■ Rows
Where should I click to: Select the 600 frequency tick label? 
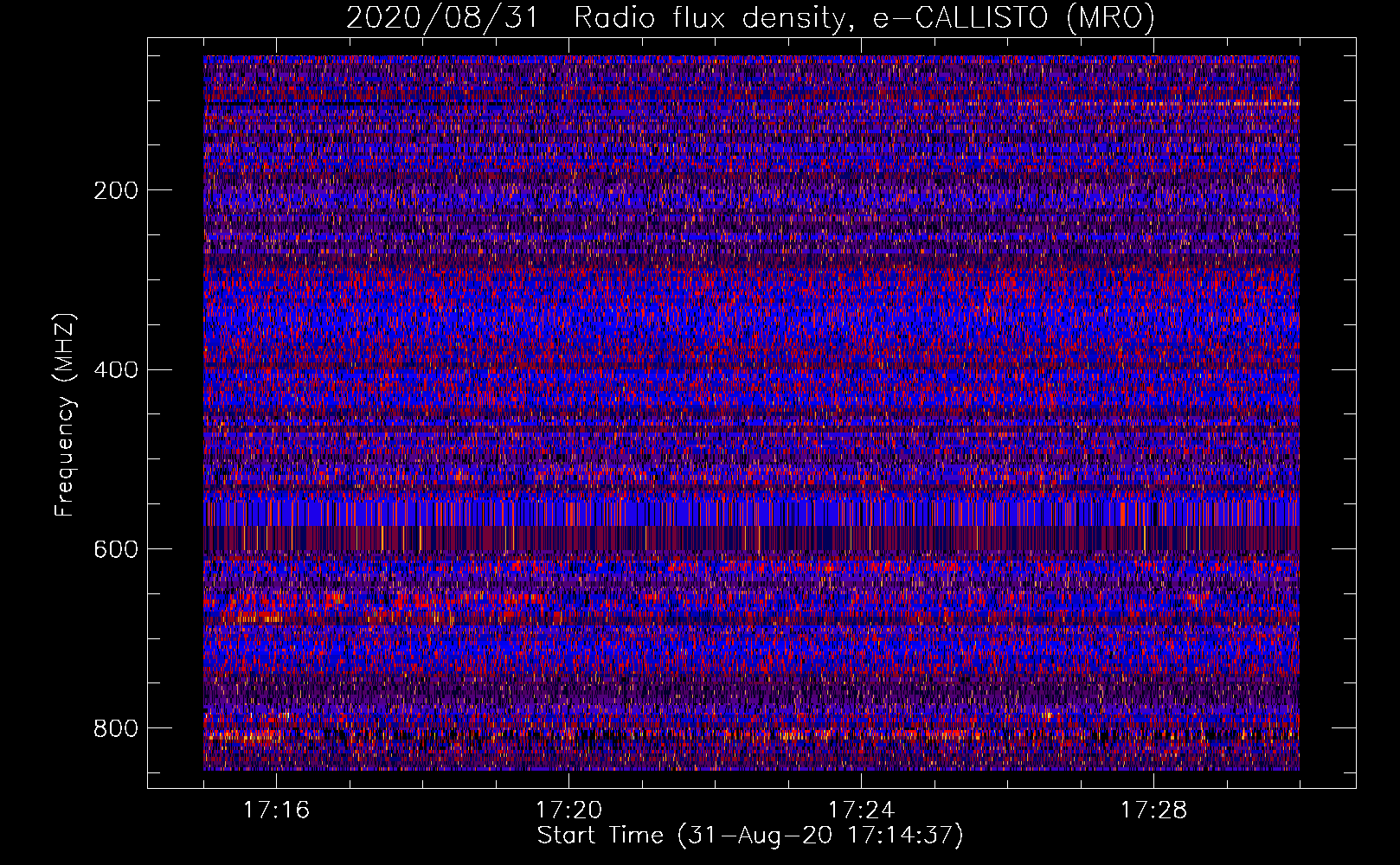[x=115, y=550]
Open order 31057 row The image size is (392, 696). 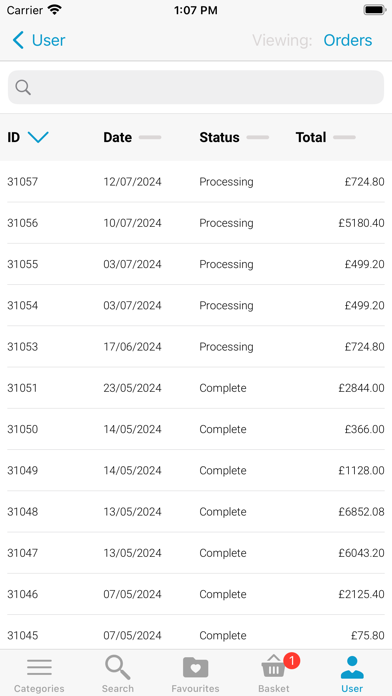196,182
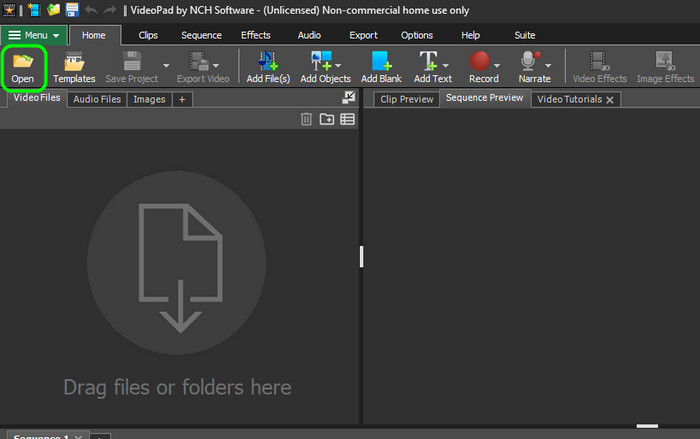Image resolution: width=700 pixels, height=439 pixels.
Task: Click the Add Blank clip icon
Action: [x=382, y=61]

■ What to do
Copy out every line above that contains the string "tick", matching its case exactly.

■ Completed exercise
Where should I click to: Select the 600 frequency tick label? 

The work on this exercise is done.